NFU, ASA Comment on Farm Bill Principles

Published online: Jan 31, 2018 News
Viewed 1548 time(s)

Source: The Fence Post

The National Farmers Union, the American Sugar Alliance and Marion Nestle, the New York University nutrition professor, have commented on the farm bill principles released Jan. 24 by Agriculture Secretary Sonny Perdue.

National Farmers Union President Roger Johnson, who recently called for a bigger budget for the farm program, expressed disappointment that Perdue did not call for more spending.

In its newsletter, NFU said "The four-page document is fairly broad, providing a handful of bullet points for various aspects of the farm bill. Unfortunately, the USDA did not acknowledge a need for increased funding to adequately support our nation's food system."

"We need to be focused on bolstering farm safety net programs that protect producers when times get tough, and in this farm economy, that takes more money," Johnson said. "Unfortunately, USDA's proposals seem to suggest they aren't in favor of putting more money in the farm bill."

Perdue did not mention any specific commodities in the proposal, but the American Sugar Alliance, which represents cane and beet growers, said in a news release Jan 25, "While there will likely be disagreement on some of the principles, it's hard to argue with the USDA that Congress should 'provide a farm safety net that helps American farmers weather times of economic stress.' Talk of a strong domestic farm policy is music to sugar farmers' ears as they deal with Mother Nature's wrath and a low-price market."

"It's getting harder to make a living in sugar. Production costs keep going up, but sugar prices have barely budged in decades," said Leonard Simmons, a cane farmer from San Benito, Texas. "Hawaii recently stopped growing sugar because of this economic squeeze, and I fear Texas won't be far behind if U.S. sugar policy is weakened."

The sugar program sets a floor price for sugar and operates without taxpayer cost except when prices are unusually low.

"If sugar is not profitable, farmers lose more than our farms. We lose our businesses, our investments and our local economies," said Galen Lee, a Plymouth, Idaho, sugar producer who is the president of the American Sugarbeet Growers Association.

Lee and Simmons are hopeful that lawmakers will resist calls to essentially cut sugar farmers out of the farm bill.

"After all, a strong domestic sugar industry will be important to rebuilding the rural economy, as President Trump has promised, and to achieving Agriculture Secretary Sonny Perdue's overarching goal to 'do right and feed everyone,'" they said.

Nestle said in her blog post Thursday that the principles show that USDA "supports legislation that will do a great many things for farm production, conservation, trade, food and nutrition services, marketing, food safety, research and education, and natural resources."

But she asked "Where is a vision for a farm bill that promotes health, sustainable agriculture, and small or mid-size farms, protects farm workers and reduces greenhouse gases?"

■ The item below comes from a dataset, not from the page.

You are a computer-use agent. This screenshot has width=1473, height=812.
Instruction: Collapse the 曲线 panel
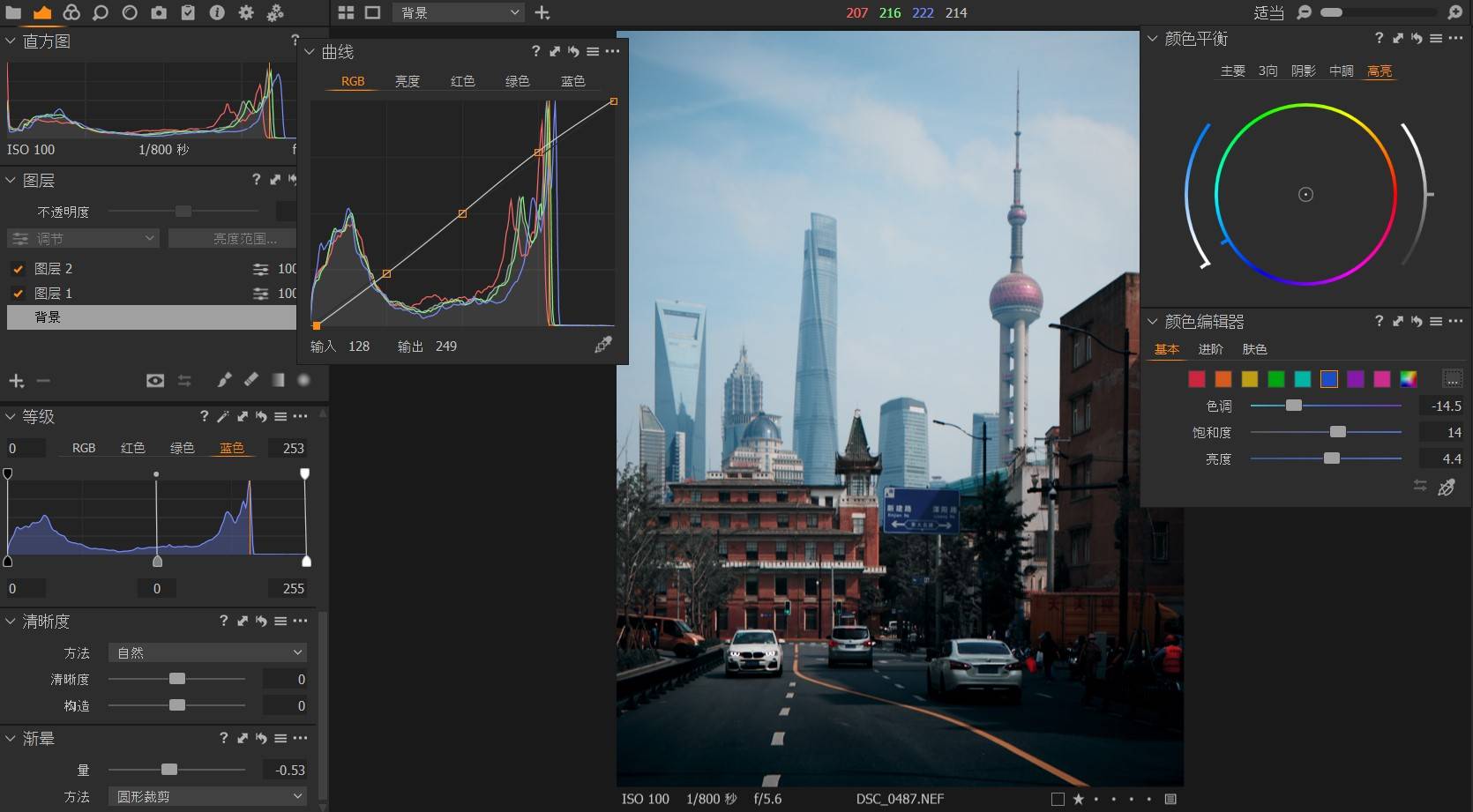coord(310,52)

Of Perdue's principles on the Supplemental Nutrition Assistance Program (SNAP), Nestle asked how USDA will define who is "truly in need," where jobs to satisfy work requirements will come from and contended that the concern about fraud and abuse "means spending millions of dollars a year on fraud prevention."

Of Perdue's statement about the need to "assure the scientific integrity of the Dietary Guidelines for Americans process through greater transparency and reliance on the most robust body of scientific evidence," Nestle asked, "Weren't they always based on the available science? This sounds like a way to prevent the guidelines from suggesting eating less of junk foods."